Il n’a pas connu l’auteur, mort quand il avait 3 ans. Son émotion devant ses dessins est celle d’une rencontre avec « un être d’exception », réunit « des instants miraculeux qui cristallisent, sous une forme visible, l’esprit même de leur auteur ».
 
Hayao Miyazaki enfile les souvenirs personnels, l’image du petit prince dans la vitrine d’une banque, les références à la vie de son auteur : « un domaine inviolable » et même les ragots « On a prétendu qu’il était piètre aviateur, qu’il croulait sous les dettes, qu’il avait une maîtresse… » pour faire le portrait d’un « diamant ». Il oppose sa noblesse et sa quête du sens au monde d’aujourd’hui où « l’espèce humaine menace de devenir la cellule cancéreuse de notre planète » et où nous continuons à tuer tous les jours les Mozart qui nous habitent.

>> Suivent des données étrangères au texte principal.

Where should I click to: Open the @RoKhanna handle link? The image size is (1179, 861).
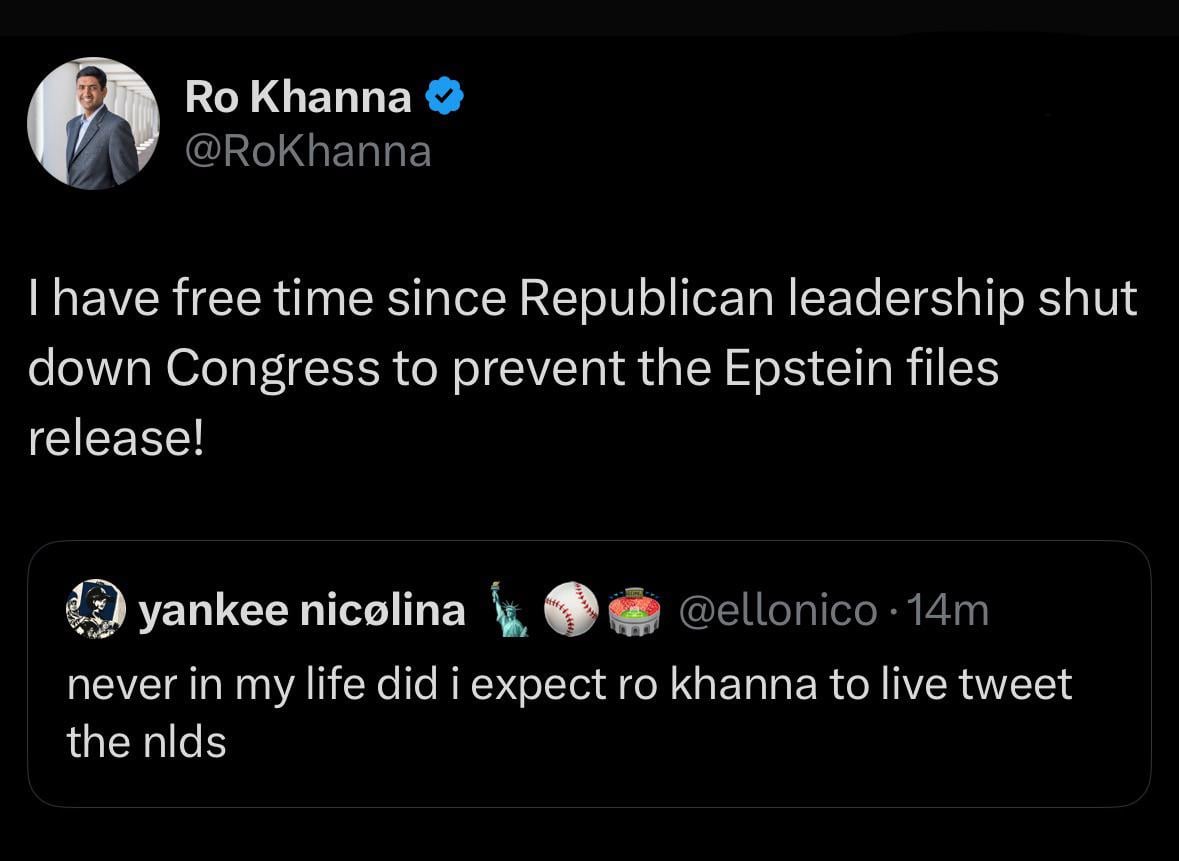coord(308,151)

En bon constructeur d’images animées, Hayao Miyazaki finit son texte en décrivant une scène qui semble s’animer sous nos yeux. Antoine de Saint-Exupéry aux commandes de son Breguet 14 survole le canal du Midi en route vers Alicante. Nous le suivons dans un appareil dont les ailes sont en bois, toile et fil de fer. Il nous fait signe de sa carlingue. Son avion s’éloigne, se fait de plus en plus petit avant de disparaître. 
 
« Amorçant notre descente vers ce bas monde, nous ressentons alors, plus nettement qu’avant, sa présence… ».
19.09.2011
Dans le cadre d’une visite de cinq jours à El Jadida, ville de leur enfance, une délégation de l’Amicale des Anciens de Mazagan et de sa région (AAMR) a organisé le 11 septembre 2011 une excursion sur les traces d’Antoine de Saint Exupéry dans la Province d’El Jadida au Maroc. Baptisé Circuit Citadelle, l’excursion a un double intérêt : rendre hommage à la mémoire et l’œuvre de ce grand écrivain-aviateur et par la même occasion participer au développement d’un tourisme culturel dans cette Province.
 
Le Circuit Citadelle était conduit par Jean-Louis Morel, président de l’Amicale (dont le siège se trouve à Narbonne) et a vu la participation de 42 membres français et marocains. La délégation était accompagnée par l’écrivain Mustapha Jmahri, délégué Maroc de ladite Amicale, qui a mis à jour la visite d’Antoine de Saint Exupéry dans la province d’El Jadida dans les années 1920. L’excursion est partie d’El Jadida sur la côte atlantique, passant par les tazotas de Had ouled Frej et a rejoint la kasba de Boulaouane sur les méandres du fleuve Oum-Erbia. Un détour par la cité d’Azemmour a clôturé l’excursion.
 
Pour rappel, Mustapha Jmahri a révélé dans son ouvrage Chroniques secrètes sur Mazagan paru en 2010 un épisode méconnu de la vie de Saint Exupéry au Maroc. En 1927, Saint Exupéry se rend à la forteresse de Boulalouane et rencontre Caïd Tounsi, chef de la tribu des Aoûnate au temps du Protectorat. C’est, à partir de cette visite que naîtra un florilège inachevé Citadelle publié à titre posthume en 1948.
 
La Succession Saint-Exupéry-d’Agay a donné à Mustapha Jmahri son accord pour initier le circuit culturel conformément au tracé figurant dans son livre.